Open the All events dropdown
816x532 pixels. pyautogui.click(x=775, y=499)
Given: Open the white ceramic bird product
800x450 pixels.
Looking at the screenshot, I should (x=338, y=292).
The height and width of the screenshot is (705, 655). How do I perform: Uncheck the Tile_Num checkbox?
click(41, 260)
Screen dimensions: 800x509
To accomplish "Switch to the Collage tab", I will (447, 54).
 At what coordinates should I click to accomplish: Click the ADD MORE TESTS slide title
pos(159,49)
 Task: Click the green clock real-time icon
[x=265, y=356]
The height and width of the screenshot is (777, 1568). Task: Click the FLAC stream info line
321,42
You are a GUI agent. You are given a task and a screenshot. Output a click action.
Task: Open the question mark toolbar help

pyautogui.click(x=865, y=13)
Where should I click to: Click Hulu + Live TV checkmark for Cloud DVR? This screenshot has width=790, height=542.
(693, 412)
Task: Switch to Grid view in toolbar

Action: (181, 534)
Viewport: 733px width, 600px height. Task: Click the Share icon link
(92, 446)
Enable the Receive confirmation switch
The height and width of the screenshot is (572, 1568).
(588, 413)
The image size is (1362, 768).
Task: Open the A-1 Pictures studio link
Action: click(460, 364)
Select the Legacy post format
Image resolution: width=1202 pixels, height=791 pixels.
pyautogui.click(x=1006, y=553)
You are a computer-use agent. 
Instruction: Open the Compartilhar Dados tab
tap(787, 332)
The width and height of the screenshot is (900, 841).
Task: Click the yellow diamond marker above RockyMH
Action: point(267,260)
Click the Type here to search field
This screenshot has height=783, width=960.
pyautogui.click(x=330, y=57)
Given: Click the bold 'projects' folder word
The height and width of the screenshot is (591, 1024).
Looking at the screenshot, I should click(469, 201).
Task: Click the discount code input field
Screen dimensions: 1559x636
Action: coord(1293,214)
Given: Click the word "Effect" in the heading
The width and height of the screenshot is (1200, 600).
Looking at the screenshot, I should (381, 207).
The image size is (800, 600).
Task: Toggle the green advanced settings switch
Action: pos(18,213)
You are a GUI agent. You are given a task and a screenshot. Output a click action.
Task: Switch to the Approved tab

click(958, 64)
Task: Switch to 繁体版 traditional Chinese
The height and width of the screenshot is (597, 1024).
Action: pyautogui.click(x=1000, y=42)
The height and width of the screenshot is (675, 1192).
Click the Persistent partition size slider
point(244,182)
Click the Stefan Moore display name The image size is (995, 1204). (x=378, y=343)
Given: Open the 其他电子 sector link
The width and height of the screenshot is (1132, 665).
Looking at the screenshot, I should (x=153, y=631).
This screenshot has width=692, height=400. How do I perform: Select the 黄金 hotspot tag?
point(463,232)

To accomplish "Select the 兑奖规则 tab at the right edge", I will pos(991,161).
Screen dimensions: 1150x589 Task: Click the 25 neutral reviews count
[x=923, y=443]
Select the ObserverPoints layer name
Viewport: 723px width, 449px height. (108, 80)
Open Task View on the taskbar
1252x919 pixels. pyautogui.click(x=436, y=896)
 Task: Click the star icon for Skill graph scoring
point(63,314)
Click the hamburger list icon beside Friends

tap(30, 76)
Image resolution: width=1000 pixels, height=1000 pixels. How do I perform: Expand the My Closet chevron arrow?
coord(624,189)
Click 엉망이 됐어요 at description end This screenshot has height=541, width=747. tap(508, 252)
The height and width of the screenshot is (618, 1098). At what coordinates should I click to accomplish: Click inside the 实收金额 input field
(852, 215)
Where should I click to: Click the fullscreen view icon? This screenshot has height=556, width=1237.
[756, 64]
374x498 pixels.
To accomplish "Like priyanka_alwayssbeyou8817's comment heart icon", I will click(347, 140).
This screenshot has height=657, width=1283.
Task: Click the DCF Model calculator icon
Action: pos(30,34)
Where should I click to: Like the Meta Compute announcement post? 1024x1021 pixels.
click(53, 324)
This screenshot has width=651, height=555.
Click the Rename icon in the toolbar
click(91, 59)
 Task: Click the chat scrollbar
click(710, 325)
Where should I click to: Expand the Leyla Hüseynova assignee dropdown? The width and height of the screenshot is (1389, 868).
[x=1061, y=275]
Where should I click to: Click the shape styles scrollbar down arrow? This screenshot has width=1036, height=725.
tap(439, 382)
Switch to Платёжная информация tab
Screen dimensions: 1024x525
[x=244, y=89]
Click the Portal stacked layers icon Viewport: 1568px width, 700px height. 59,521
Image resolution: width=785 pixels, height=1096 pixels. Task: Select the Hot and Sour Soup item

→ Exercise instructions: Copy each line of the preceding material that contains "word".

→ Task solution:
Given: Click the bold 'projects' folder word
Given: Click the word "Effect" in the heading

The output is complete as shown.